Depending on the company, management might not disclose its guidance. One of the reasons might be to not reveal any information to their competitors.
What can happen after the earnings release?
The two factors that influence the stock price the most after an earnings release are analyst estimates and management guidance. Therefore, there are 8 possible scenarios, based on these two factors.
It should be noted that scenarios 2 and 3 are highly unlikely. A stock beating estimates, and improving its guidance dropping is unlikely.
In the same way that if a stock does not beat estimates and lowers its guidance, the stock price will most likely not go up. However, these are just the main factors that can explain why stocks drop after earnings.

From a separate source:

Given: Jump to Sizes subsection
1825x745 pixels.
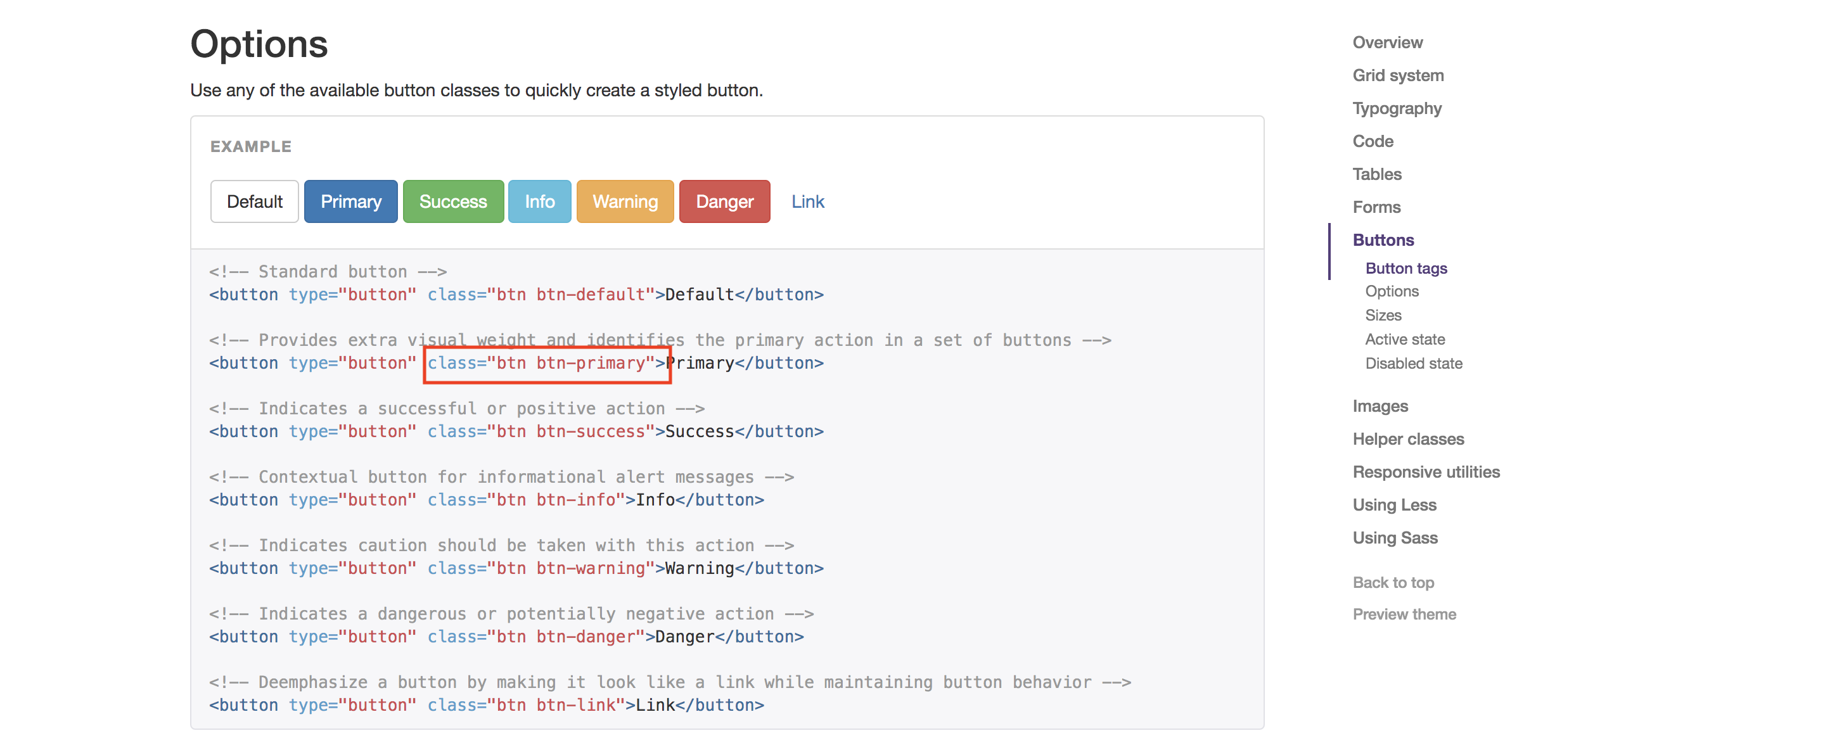Looking at the screenshot, I should coord(1382,315).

Why do stocks drop after good earnings?
Even if your stock had impressive earnings that beat analyst estimates, that does not ensure that the stock price will go up. The stock market is forward-looking. This means that the value of stocks is determined by their future outlook, and not so much by their latest earnings.
We have seen that earnings estimates and results, along with management guidance are two of the most determining factors for how stock prices behave after earnings. However, there are other factors that can impact stock prices, and explain why stocks drop after good earnings. It also explains why stocks rally even after terrible earnings results.
Other reasons that make stocks drop after earnings:
- Other financial metrics
- Management changes
- Institutional investors
Stocks may drop after impactful news that the market was not aware of. This explains why even if a stock beat earnings and management is improving its guidance, the stock might still drop.
The news may also be bullish, and even with lower guidance and lower earnings, a positive piece of news can make the stock rally.
Although the most anticipated financial metrics in earnings releases are revenues and earnings, analysts also look at other metrics. This means that any significant changes for example in debt or the issuance of debt at unfavorable terms might explain why stocks drop after earnings.
If the management of a particular company is changing, this can have both a positive and negative impact on the stock price. Therefore, it is dependent on how the market consensus perceives the current management.
Usually, if a certain CEO is well-regarded by the market, its departure will explain why the stock dropped. Conversely, a subpar CEO leaving the company can make the stock rally.
A buyback announcement is extremely positive news. As it shows the company has enough liquidity to deploy buying its own stock. Shareholders and investors will also be more willing to continue to invest in the company, knowing that the management is buying at the current stock price.
This also increases their ownership of the business and the earnings per share. Additionally, it might lead to a dividend increase, if the stock pays a dividend.
Most retail investors are not fully aware of the influence large institutional investors may have on a stock price. Consider an example where a certain pension fund wanted to sell a stock in its portfolio.
They might wait for the earnings release to sell their position, and this can explain why stocks drop after earnings even if the earnings were stellar, and with improved guidance from management.